● Reading passage

········

She is referring to the significance of most edtech startups whose role has gone beyond complementing a student’s lesson at school to being the only source of learning post lockdown.
“What students, parents, and teachers were reluctant to try are now being forced to do so because of the situation. It has brought in a lot more people into the fold of online learning.”
Statistics reflect this claim. Nearly 9.6 million students are accessing online learning platforms, pumping the market value estimates to $1.96 billion by 2021, according to a joint report by Google and KPMG.
Even as the edtech market is enjoying its moment in the sun, Anita hopes it will pave the way for a hybrid learning environment after schools reopen and classroom learning resumes, where students get to learn from the best of both worlds; digital platforms and classroom learning.
Front row seat for every student
Teaching comes naturally to Anita who began early – as fifth-grade student. She would help other children including her seniors in the neighbourhood. The passion has sustained regardless of the tools used, be it pen, paper, chalk, microphone, or visual effects. She has even taught a crowd of 9,000 students at the Vallabhbhai Indoor stadium in Mumbai.

········

● Entries provided
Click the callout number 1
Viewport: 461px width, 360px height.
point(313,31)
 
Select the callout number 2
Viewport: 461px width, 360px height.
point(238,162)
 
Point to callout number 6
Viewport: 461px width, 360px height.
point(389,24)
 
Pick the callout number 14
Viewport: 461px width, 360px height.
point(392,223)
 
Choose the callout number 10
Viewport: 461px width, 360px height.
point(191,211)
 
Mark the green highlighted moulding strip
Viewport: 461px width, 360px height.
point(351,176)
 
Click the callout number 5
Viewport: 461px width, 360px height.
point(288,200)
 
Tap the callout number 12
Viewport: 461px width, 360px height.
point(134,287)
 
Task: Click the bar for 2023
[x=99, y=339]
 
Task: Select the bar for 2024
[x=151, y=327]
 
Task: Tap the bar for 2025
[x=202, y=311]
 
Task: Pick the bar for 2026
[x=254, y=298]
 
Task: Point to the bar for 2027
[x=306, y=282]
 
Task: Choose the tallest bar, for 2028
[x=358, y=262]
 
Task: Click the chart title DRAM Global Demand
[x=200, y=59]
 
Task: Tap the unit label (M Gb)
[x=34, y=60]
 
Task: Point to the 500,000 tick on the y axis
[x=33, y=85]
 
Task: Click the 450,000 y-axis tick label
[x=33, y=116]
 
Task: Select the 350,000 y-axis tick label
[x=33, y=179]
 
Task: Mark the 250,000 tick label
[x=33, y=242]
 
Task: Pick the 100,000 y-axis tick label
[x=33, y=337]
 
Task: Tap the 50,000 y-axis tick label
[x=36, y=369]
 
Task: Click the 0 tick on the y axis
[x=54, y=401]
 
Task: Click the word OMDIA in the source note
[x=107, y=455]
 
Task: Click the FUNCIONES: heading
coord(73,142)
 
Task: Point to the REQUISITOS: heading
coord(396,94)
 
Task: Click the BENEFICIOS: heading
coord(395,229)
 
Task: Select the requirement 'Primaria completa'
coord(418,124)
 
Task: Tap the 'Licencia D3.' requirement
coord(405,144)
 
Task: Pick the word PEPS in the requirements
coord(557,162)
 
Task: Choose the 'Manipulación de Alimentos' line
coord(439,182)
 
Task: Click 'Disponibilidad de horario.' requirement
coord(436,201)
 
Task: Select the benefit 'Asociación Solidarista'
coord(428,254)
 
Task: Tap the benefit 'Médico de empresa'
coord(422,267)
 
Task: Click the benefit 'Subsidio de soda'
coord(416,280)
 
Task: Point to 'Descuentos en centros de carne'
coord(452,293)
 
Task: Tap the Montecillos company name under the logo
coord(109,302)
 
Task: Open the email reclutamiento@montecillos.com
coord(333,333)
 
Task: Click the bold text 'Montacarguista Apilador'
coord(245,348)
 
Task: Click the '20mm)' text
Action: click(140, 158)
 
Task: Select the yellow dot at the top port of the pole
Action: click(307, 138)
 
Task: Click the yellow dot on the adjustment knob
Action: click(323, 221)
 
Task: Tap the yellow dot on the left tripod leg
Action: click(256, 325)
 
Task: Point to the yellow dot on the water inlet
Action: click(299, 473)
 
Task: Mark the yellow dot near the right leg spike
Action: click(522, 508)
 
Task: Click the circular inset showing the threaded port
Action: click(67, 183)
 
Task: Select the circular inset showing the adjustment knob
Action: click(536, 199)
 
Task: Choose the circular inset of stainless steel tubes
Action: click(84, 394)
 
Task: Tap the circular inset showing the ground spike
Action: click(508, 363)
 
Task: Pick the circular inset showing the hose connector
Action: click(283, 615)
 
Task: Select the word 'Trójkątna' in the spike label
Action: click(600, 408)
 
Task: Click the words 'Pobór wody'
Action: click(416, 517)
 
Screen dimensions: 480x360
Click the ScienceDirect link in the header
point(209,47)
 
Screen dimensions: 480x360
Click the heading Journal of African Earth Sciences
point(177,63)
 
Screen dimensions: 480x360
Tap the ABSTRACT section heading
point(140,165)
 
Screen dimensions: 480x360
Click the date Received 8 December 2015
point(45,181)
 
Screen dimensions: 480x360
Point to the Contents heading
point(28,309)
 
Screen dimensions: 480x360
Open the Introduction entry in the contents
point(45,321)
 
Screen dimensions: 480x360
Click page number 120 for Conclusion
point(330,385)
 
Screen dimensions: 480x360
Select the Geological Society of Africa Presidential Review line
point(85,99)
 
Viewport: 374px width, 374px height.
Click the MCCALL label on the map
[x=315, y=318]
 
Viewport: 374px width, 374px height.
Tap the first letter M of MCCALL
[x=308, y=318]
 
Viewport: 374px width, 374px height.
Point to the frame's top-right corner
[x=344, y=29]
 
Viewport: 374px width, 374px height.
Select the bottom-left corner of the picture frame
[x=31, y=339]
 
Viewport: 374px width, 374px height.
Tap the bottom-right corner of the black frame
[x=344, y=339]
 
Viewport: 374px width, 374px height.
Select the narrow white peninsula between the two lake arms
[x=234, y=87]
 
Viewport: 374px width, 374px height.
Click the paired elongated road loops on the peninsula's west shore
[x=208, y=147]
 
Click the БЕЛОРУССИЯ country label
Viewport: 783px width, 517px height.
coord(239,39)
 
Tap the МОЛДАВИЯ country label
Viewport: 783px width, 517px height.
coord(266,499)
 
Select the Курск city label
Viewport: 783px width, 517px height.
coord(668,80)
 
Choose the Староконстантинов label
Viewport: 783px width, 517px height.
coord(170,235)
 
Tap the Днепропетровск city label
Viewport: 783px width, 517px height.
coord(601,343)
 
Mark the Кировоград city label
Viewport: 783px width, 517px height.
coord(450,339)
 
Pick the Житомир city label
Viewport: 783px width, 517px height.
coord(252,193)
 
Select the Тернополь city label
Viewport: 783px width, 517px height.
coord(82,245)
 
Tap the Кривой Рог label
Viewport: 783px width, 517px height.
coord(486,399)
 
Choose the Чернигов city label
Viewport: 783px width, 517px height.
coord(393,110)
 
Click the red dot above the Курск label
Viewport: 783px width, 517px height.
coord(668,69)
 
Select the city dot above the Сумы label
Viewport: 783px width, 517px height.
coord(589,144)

········

● Task objective
Write out word for word the section of the edtech passage above starting with "Front row seat" and going on through "stadium in Mumbai.".

● Completed exercise
Front row seat for every student
Teaching comes naturally to Anita who began early – as fifth-grade student. She would help other children including her seniors in the neighbourhood. The passion has sustained regardless of the tools used, be it pen, paper, chalk, microphone, or visual effects. She has even taught a crowd of 9,000 students at the Vallabhbhai Indoor stadium in Mumbai.